[DATA — start]
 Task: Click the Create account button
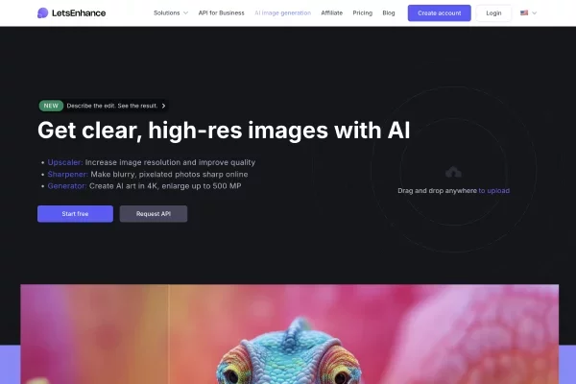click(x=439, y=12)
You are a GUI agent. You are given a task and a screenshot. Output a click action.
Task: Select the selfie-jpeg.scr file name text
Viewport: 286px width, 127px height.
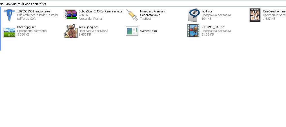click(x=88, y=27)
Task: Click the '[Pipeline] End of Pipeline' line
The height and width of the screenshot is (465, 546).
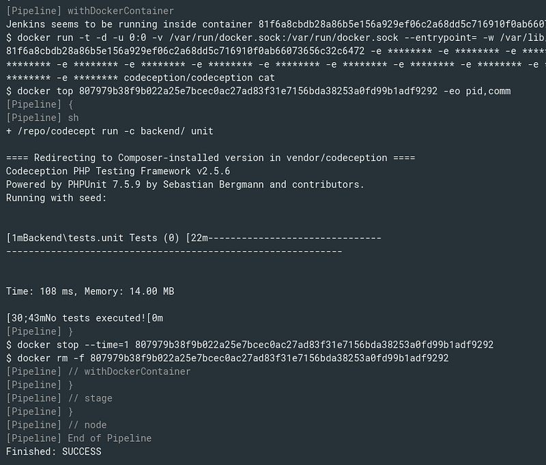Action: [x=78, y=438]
[DATA — finish]
| TASK BRIEF |
Images do not belong in the copy; reproduce all other parts of the records above verbatim.

| SOLUTION |
 Task: Click the Create account button
click(x=439, y=12)
You are a GUI agent. You are given a task and a screenshot. Output a click action.
Task: Select the selfie-jpeg.scr file name text
Viewport: 286px width, 127px height.
click(x=88, y=27)
Task: Click the '[Pipeline] End of Pipeline' line
The height and width of the screenshot is (465, 546).
Action: [x=78, y=438]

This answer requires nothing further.